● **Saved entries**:

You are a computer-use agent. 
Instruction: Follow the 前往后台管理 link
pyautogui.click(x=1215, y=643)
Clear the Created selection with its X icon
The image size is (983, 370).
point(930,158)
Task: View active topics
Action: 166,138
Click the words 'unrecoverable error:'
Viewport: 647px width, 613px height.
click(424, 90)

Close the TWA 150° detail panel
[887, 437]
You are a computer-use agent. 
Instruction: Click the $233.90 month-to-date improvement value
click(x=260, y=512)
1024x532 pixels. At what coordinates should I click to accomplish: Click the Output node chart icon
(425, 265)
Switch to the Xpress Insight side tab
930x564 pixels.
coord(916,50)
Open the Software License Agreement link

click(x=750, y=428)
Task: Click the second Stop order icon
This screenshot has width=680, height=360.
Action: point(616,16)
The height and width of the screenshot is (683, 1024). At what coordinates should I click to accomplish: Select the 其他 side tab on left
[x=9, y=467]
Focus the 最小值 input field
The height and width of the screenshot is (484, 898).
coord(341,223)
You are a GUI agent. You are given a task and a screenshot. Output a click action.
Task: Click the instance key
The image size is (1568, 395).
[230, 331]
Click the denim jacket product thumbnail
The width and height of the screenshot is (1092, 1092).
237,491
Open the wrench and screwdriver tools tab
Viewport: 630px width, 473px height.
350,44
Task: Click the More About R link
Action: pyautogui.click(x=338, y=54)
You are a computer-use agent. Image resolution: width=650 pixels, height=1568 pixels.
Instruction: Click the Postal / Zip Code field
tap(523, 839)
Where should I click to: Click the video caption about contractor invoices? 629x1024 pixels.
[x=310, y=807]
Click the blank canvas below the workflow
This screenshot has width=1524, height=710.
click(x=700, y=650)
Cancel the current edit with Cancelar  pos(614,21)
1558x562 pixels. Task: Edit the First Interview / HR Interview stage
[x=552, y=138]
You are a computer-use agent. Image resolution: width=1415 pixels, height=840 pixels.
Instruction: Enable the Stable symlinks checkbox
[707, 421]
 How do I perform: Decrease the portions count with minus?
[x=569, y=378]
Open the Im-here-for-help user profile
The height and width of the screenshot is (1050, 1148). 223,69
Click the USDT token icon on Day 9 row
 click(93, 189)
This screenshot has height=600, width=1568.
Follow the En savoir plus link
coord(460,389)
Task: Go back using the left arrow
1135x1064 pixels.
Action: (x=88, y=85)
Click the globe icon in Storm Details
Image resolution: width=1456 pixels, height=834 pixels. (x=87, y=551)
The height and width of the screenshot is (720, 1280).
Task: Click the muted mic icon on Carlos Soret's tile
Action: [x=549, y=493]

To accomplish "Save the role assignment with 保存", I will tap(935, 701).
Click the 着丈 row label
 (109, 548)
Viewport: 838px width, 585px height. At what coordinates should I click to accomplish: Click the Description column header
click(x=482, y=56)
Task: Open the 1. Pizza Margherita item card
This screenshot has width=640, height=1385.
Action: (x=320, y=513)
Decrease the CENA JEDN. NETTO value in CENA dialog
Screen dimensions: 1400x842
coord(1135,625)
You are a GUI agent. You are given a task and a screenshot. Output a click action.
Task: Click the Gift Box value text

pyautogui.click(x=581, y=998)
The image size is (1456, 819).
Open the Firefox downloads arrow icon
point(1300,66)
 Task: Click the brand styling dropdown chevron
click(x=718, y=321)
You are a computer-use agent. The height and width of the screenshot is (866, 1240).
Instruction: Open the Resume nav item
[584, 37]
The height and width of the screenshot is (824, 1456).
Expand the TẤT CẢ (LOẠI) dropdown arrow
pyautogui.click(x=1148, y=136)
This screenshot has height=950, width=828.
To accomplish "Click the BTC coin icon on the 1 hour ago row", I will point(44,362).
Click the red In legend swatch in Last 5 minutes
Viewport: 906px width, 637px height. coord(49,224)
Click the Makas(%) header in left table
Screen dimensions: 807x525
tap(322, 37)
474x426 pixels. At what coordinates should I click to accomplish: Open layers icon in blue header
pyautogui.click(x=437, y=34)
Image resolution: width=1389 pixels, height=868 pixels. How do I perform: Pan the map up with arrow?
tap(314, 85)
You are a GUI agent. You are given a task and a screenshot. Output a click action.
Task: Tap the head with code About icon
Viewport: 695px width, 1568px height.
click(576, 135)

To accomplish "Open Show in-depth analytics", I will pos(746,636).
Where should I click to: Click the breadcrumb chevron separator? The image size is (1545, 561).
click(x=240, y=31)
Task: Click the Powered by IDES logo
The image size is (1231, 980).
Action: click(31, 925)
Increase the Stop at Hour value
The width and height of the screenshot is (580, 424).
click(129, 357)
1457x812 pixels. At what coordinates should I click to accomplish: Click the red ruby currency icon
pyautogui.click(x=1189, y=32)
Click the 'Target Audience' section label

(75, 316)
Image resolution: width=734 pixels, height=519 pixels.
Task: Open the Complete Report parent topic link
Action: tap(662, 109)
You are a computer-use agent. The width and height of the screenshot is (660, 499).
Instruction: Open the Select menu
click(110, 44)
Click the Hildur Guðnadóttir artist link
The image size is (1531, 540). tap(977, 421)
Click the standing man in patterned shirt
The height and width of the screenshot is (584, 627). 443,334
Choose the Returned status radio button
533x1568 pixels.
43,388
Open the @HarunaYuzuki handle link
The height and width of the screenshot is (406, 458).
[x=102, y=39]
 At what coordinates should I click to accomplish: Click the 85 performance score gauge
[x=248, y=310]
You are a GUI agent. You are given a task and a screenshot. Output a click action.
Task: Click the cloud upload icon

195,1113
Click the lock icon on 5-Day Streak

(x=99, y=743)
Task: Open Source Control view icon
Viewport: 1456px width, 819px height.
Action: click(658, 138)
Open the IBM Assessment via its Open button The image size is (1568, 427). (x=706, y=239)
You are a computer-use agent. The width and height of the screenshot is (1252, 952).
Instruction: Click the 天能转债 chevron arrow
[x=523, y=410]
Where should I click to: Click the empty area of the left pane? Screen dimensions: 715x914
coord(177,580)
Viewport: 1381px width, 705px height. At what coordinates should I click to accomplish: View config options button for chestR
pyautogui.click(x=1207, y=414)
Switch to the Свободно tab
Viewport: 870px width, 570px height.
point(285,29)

● **EXERCISE INSTRUCTIONS**: Across all lines of the data above, count those that contain the word "will", giving the number without further comment.

● **REPLY**: 3